» **Directive**
Return the stretch of the songwriting conversation below that begins at the words "Sara: On one" and stops after "with something better.", copied word for word.
-- Start Document excerpt --
Sometimes there just needs to be faith. I’m an earworm person. If something isn’t catchy… or if I work on something for 20 or 30 minutes, stop, and then can’t sing the melody back to you, then to me it’s no good. So, I like to delete things. Often I find if I’m struggling, I’ll erase something because I don’t think it’s good. When I’ve written something that’s good, I just know it’s good. I don’t think you can force something to be good. It’s either good or it’s not.
Sara: On one hand, I totally agree with Tegan. But, I also totally disagree. I’m like, “No way. You have to work on things for a long to make them good. You can’t know after 30 minutes. That’s insane.”
Tegan: Well, that’s why I walk away. That’s the thing—if I’m doubtful, I’ll walk away and come back. There’s nothing more exciting than working on something, going for dinner or going on tour for three weeks, coming home, opening up a session and being like, “Oh shit, that was really good. Why didn’t I feel like it was good in the moment?” I have absolutely no problem walking away from things, but I also feel confident that I’ll be able to replace it with something better.
Sara: I think this is where we’re very different, because I have a hard time letting things go. I will definitely know when to stop working on something, but I’ll go back to it over and over and over and over again, and think to myself, “Maybe if I hear it fresh, I’ll still want to work on it.” Whereas I know that Tegan probably would have totally trashed the session. I’ll definitely still take little shots at it.
-- End Document excerpt --
-- Start Data rows --
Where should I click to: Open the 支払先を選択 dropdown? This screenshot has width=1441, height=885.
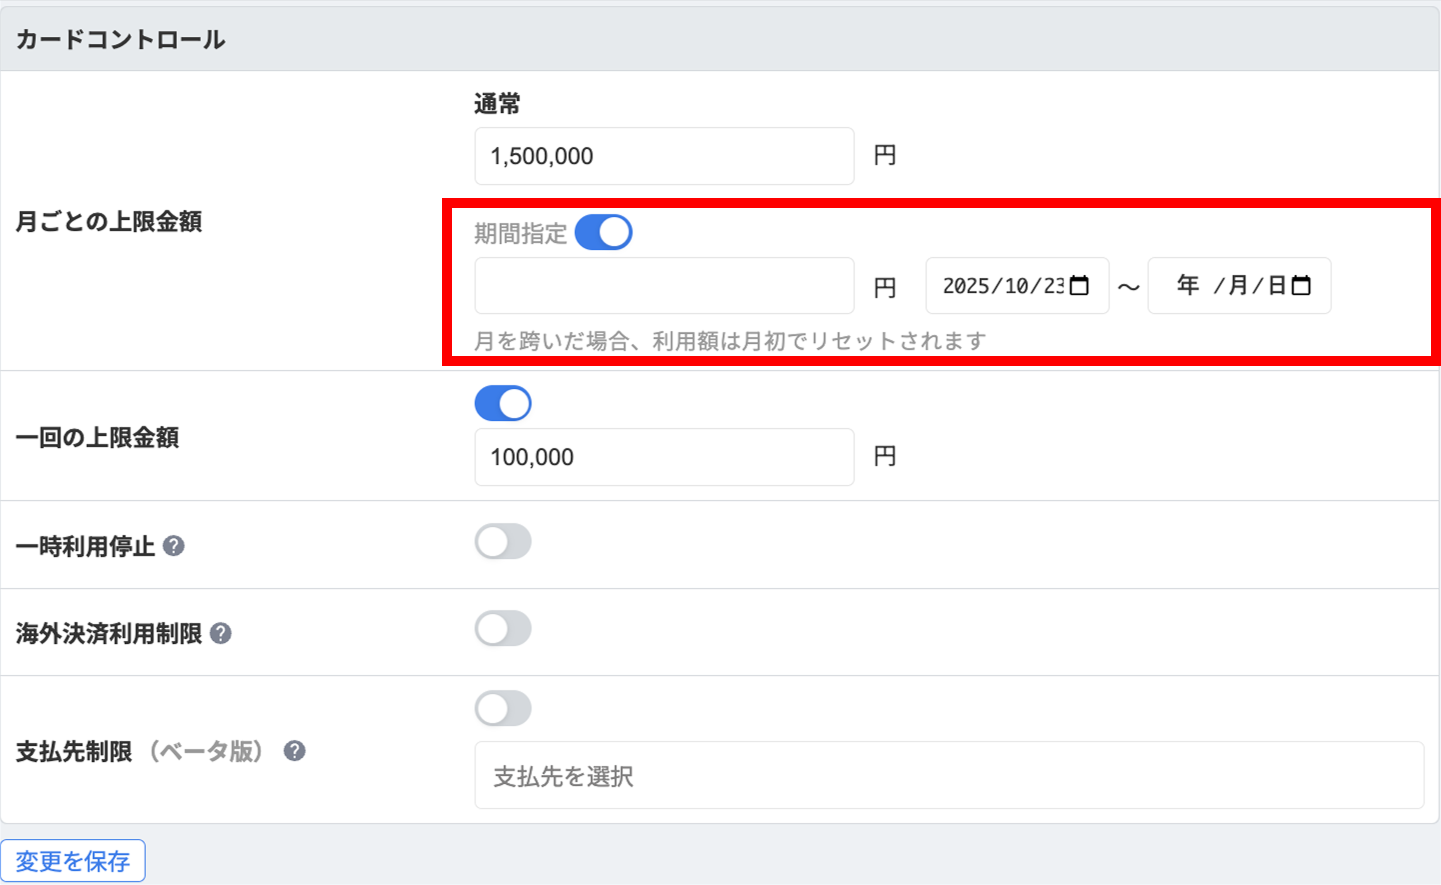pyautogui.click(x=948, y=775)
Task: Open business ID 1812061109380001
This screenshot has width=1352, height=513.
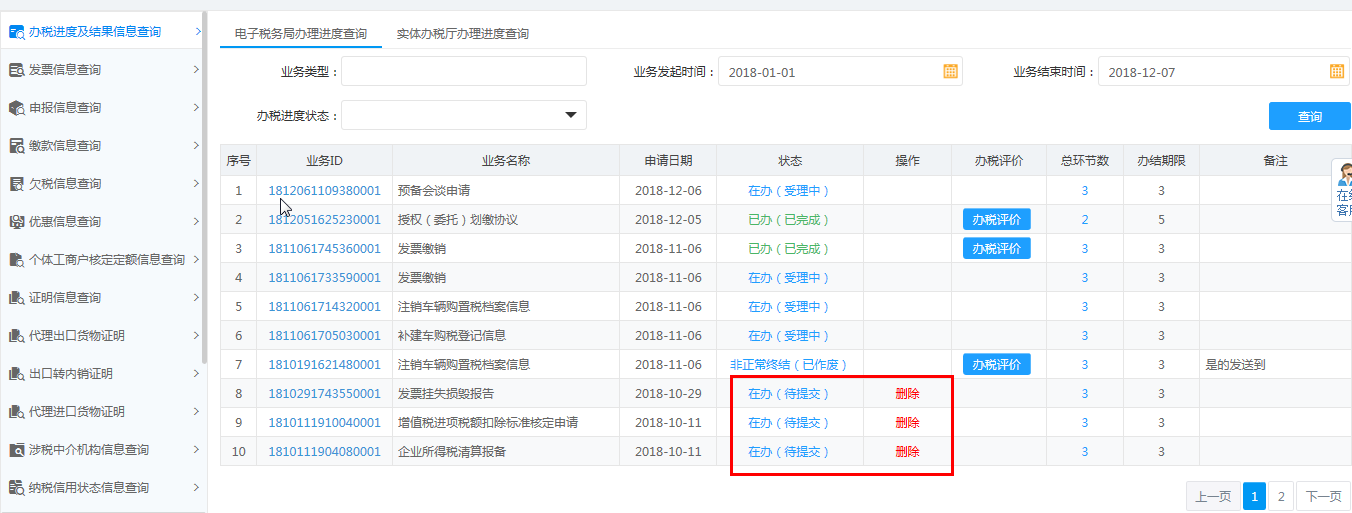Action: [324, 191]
-- End Data rows --
» **Response**
Sara: On one hand, I totally agree with Tegan. But, I also totally disagree. I’m like, “No way. You have to work on things for a long to make them good. You can’t know after 30 minutes. That’s insane.”
Tegan: Well, that’s why I walk away. That’s the thing—if I’m doubtful, I’ll walk away and come back. There’s nothing more exciting than working on something, going for dinner or going on tour for three weeks, coming home, opening up a session and being like, “Oh shit, that was really good. Why didn’t I feel like it was good in the moment?” I have absolutely no problem walking away from things, but I also feel confident that I’ll be able to replace it with something better.